Pennsylvania Presidential Primary on the Move?

The redistricting process may claim another victim on the presidential primary calendar.

The ongoing battle to set congressional district boundaries in Pennsylvania -- now in the courts -- may push the April 24 presidential primary in the Keystone state back on the calendar. From the Pittsburgh Post-Gazette on Saturday:
Also, without knowing how long it would take a new plan to become final, Mr. Pileggi said lawmakers will need to consider whether they should delay the primary contest. 
"Without control over that length of time, it's hard to come to a final conclusion," [Pennsylvania Senate Majority Leader] Mr.
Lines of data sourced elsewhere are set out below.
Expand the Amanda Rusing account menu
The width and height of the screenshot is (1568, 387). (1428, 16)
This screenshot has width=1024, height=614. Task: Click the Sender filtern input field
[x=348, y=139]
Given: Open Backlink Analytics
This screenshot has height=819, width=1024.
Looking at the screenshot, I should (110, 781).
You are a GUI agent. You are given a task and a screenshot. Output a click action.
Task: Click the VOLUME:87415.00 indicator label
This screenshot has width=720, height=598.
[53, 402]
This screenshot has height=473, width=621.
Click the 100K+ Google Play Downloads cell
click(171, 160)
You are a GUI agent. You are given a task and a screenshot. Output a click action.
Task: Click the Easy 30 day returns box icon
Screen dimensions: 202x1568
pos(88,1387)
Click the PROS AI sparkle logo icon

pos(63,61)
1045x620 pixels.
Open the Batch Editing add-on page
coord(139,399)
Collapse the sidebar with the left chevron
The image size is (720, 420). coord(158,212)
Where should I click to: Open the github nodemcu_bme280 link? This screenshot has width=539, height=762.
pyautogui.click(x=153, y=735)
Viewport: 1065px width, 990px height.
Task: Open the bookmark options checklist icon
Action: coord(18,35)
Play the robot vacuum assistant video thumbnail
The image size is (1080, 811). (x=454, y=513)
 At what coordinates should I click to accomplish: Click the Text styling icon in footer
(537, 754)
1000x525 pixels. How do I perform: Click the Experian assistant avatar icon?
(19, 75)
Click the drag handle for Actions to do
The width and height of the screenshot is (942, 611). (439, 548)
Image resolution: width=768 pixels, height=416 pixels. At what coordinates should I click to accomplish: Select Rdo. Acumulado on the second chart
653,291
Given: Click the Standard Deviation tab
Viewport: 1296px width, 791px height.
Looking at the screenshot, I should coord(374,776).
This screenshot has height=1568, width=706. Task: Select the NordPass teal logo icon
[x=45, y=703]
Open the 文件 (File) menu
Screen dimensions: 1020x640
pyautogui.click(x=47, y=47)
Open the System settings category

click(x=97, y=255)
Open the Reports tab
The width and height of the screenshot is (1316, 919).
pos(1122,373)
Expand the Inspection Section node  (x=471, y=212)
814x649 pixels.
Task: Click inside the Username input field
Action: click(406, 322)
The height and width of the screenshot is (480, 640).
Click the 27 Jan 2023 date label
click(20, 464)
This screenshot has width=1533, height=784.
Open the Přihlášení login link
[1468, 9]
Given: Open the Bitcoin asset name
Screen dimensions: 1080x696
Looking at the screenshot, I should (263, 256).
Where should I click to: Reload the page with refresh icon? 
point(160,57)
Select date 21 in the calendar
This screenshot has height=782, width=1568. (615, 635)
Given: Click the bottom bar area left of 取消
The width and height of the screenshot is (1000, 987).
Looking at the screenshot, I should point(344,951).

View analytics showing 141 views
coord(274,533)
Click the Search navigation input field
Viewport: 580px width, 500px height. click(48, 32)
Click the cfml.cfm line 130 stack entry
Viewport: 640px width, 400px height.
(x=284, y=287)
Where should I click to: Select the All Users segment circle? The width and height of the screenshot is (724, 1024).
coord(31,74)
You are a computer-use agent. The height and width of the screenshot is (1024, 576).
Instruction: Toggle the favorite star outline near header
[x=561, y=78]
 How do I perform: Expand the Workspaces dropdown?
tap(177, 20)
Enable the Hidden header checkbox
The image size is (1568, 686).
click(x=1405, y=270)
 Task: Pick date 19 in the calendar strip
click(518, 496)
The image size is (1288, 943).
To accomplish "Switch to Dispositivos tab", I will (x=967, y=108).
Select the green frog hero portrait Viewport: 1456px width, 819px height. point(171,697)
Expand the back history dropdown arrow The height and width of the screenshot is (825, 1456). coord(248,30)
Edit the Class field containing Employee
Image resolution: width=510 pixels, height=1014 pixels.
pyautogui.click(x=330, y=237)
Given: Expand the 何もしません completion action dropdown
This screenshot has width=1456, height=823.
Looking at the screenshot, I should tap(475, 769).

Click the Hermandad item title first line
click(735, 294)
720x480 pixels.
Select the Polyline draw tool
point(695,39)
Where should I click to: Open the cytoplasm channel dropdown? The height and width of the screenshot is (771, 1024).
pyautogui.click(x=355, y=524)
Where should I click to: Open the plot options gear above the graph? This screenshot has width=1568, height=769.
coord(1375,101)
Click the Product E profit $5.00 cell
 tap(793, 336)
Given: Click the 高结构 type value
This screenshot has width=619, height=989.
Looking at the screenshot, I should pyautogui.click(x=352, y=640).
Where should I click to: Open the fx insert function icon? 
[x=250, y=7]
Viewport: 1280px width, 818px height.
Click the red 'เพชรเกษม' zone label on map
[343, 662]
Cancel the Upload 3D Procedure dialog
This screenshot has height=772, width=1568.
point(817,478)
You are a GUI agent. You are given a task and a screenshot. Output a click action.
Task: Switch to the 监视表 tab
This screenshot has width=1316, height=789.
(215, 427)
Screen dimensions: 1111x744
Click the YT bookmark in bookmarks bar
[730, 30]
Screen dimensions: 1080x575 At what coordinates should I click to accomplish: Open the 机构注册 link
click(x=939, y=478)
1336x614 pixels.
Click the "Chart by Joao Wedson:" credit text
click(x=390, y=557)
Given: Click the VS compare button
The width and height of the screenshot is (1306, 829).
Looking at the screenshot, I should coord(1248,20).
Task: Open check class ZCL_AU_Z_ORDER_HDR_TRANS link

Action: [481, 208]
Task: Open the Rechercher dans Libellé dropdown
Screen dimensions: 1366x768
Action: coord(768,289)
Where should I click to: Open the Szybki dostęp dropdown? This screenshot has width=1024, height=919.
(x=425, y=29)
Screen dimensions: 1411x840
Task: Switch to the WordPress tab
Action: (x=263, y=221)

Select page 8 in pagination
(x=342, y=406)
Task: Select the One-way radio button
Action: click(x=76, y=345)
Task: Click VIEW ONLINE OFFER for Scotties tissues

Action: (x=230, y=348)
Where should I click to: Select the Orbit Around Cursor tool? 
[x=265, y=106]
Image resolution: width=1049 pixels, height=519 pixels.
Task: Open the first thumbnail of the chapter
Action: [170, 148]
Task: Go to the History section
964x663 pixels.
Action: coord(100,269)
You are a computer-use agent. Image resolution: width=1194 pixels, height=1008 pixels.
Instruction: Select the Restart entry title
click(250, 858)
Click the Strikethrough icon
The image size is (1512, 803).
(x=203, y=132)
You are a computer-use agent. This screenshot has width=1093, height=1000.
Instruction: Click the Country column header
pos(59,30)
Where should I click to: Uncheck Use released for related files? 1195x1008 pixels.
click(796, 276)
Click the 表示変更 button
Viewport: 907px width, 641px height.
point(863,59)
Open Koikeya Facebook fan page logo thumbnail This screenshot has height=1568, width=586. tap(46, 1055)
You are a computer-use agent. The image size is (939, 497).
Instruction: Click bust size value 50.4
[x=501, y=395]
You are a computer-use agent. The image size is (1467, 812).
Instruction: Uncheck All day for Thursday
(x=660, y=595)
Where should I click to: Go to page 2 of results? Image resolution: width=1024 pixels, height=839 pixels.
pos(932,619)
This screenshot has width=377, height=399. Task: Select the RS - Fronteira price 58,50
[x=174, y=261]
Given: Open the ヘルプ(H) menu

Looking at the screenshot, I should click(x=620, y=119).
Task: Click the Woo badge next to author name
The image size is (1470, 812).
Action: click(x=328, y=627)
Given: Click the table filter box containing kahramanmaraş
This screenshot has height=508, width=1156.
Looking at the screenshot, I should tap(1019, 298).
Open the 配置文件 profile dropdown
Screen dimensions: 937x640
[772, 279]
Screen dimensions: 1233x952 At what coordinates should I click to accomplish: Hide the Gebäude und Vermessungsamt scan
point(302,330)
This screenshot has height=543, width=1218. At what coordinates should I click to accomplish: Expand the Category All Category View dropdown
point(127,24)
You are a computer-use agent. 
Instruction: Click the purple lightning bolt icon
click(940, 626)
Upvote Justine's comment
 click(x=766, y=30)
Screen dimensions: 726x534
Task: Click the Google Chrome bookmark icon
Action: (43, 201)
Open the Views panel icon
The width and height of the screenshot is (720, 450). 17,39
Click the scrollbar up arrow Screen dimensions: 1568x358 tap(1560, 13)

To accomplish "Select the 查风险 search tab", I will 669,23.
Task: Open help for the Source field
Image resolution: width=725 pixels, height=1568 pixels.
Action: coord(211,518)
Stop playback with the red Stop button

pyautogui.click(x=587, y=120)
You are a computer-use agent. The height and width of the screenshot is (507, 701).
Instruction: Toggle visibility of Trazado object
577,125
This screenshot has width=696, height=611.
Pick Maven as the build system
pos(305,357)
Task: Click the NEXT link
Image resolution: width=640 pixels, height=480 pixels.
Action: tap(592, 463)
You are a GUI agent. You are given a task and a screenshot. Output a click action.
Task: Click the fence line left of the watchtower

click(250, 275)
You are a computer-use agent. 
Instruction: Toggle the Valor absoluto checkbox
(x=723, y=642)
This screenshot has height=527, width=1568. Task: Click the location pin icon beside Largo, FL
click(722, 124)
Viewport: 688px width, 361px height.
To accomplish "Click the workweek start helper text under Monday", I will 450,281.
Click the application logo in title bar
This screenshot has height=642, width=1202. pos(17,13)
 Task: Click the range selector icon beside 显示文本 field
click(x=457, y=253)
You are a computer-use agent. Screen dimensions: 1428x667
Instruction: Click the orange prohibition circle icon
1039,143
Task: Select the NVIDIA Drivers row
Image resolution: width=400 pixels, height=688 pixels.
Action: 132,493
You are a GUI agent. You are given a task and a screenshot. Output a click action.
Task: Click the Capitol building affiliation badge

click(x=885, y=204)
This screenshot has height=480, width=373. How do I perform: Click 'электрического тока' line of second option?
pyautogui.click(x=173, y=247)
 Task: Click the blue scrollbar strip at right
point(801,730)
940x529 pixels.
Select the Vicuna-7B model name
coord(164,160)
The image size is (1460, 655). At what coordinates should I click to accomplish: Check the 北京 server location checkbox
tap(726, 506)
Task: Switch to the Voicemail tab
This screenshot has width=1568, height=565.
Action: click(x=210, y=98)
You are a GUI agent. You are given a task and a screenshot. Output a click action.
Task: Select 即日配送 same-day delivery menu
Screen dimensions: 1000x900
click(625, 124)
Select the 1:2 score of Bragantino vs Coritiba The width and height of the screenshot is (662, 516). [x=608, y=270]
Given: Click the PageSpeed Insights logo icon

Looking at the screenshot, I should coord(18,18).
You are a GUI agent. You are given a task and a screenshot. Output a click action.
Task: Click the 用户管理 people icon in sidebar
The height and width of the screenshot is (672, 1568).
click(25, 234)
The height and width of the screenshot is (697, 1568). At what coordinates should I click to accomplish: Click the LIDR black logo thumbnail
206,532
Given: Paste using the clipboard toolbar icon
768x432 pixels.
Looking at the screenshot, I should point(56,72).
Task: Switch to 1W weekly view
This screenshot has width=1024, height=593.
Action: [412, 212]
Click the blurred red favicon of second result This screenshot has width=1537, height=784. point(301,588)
Pileggi said in a teleconference with reporters. "But certainly the April 24th date is in jeopardy." 
Democrats said that moving the primary is unnecessary because the Supreme Court has said the decade-old map remains in effect until a new one is approved. 
"A new plan should not be rammed through the process without due consideration for what the court has said about redistricting," said Senate Minority Leader Jay Costa, D-Forest Hills.
There is a hearing today on the Republican-led request to delay the primary from happening. 

What does that mean for Pennsylvania within the context of the presidential primary calendar? 

First of all, any time a primary is shifted or is forced to shift back the date on which its primary is held, it runs the risk of losing influence over the process. The discussion around this Republican nomination race has refocused lately on the delegate count, but even before the contests started, that April 24 regional primary date -- where Pennsylvania is currently scheduled -- was seen as a possibility for where (presumably) Mitt Romney might push past the 1144 delegates necessary to lock up the nomination. At the very least, that cluster of contests would conceivably push the former Massachusetts  governor to a delegate lead that may be too steep for his opponents to overcome. To move back beyond that date, then, would mean Pennsylvania would potentially be pushed out of the window of decisiveness in this race. 

But there is a caveat to that. Texas may also -- for similar reasons -- be forced to hold a later presidential primary. And Texas, along with potentially Pennsylvania moving back, shifts a lot of delegates -- 227 total delegates -- further back in the process. That may affect the delegate counting calculus at that point. Of course, the March contests will go a long way toward determining how detrimental a move back for Pennsylvania would be.

...or if it is consequential to the the process determining a presumptive nominee by that point.

A tip of the cap to Tim McNulty at the Pittsburgh Post-Gazette for passing this news along.